Now Michael is gesturing around the guts of the metal box, voice ricocheting off the steel and through the boxes. The other two men are following his movements with their eyes, their bodies twisting in place, taking in the expanse of the collection.
“These books are what kept him going while he put his life back together. They gave him hope and strength. You’re here because of what these books gave him and so are your kids. What you need to do is take these boxes home – at least some of them, open them up and read these stories to them. Let them hold these books and tell them stories about their grandfather. How amazing he was and how these books and his family are part of him and his legacy. That’s your value in this collection, and there’s no one who can pay you what that’s worth.”
The grandson brings his gaze back to Michael.
“No problem,” replies Michael.
Michael and his colleague stand by while the grandson closes the door and puts the lock back on the unit—but not before they help him load several boxes of comics into his car to take home.
This is a true story. Michael came home that night, exhausted. After having something to drink and some time to check email, Facebook and twitter, he told me the story – rather, he allowed me to pull the story from him. He’s practically guileless and he’s got an eidetic memory so I always trust his account of everything to be exactly as he relates it – if he can be persuaded to tell. Michael is an exceptionally private person and typically only reveals things on a need-to-know basis.
My memory, especially for conversations—though extraordinary– is, however, not as flawless as his. So I have, undoubtedly, taken some license with dialogue and of course, since I wasn’t there, my representation of movement and interaction is an interpretation based on information shared and my knowledge of two of the three people in the story.
I share this with you because it’s one of the most compelling examples (that I know of) of two things: 1. How powerfully and wonderfully the genre of illustrated storytelling (yes, that’s comics and graphic novels, too) can influence the lives people, and 2. Why Michael Zapcic is the most important and beloved of my spiritual mentors.
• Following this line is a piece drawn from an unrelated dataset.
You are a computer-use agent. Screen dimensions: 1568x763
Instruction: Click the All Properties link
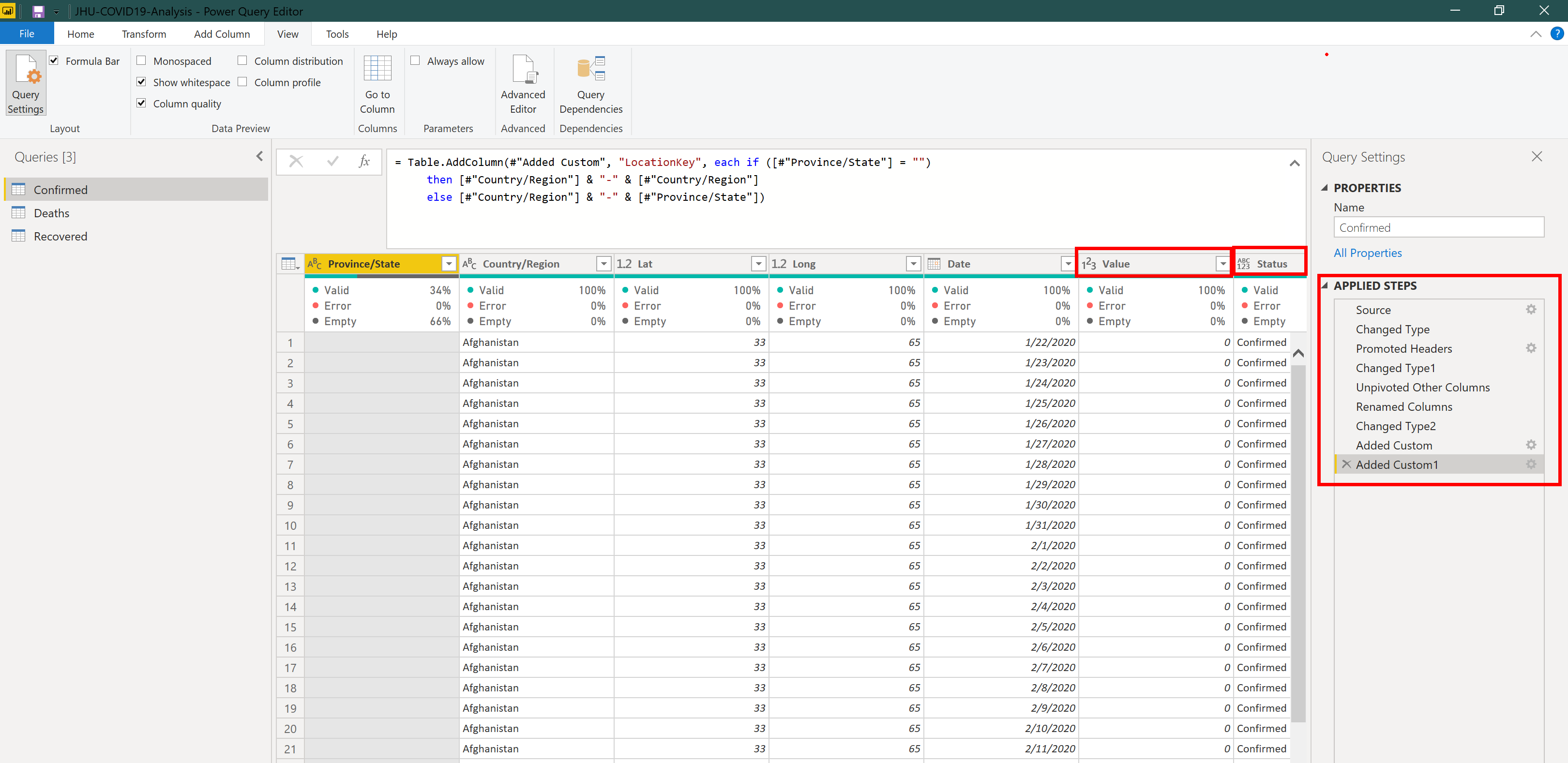coord(1367,253)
Many of us, I think, would have taken those four boxes.
Ok, there’s something else. I got to watch Michael for a couple of hours on the set of Comic Book Men this week. Afterwards, I thought about the show, the stories it told last season and all the stories it could tell this season. AMC’s tagline is, Story Matters Here, and I like that tag line. I think there are many, many stories, like the one above, that illustrate and illuminate the lives of people who love the genre, collect and share and yes, dream in panels and word balloons.
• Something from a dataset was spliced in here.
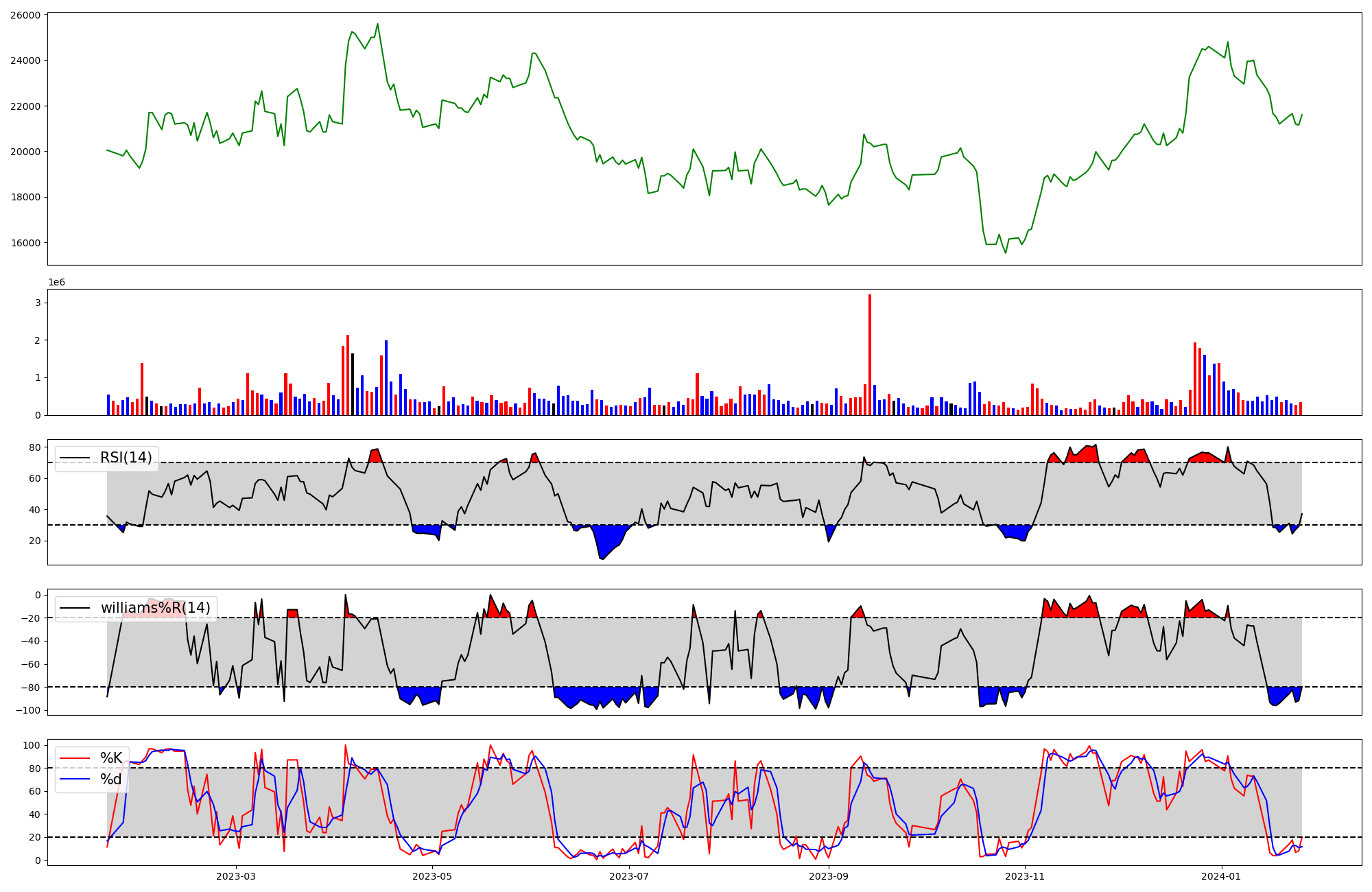Click the 1e6 volume scale label
This screenshot has width=1372, height=892.
pyautogui.click(x=56, y=283)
There’s more to Michael’s job than buying and selling and stocking shelves. More than banter, bags and boards. More than any show could capture no matter how many episodes. I’m looking forward, though, to watching how Comic Book Men tries.
Comic Book Men, season II, premiers Sunday, October 14th on AMC at 11:30 PM. It follows the season premiers of two other awesome shows, The Walking Dead (two hour premier) at 9 PM and The Talking Dead at 11PM. After 10/14, the lineup will be, TWD, 9 PM, TTD, 10 PM and CBM 10:30 PM.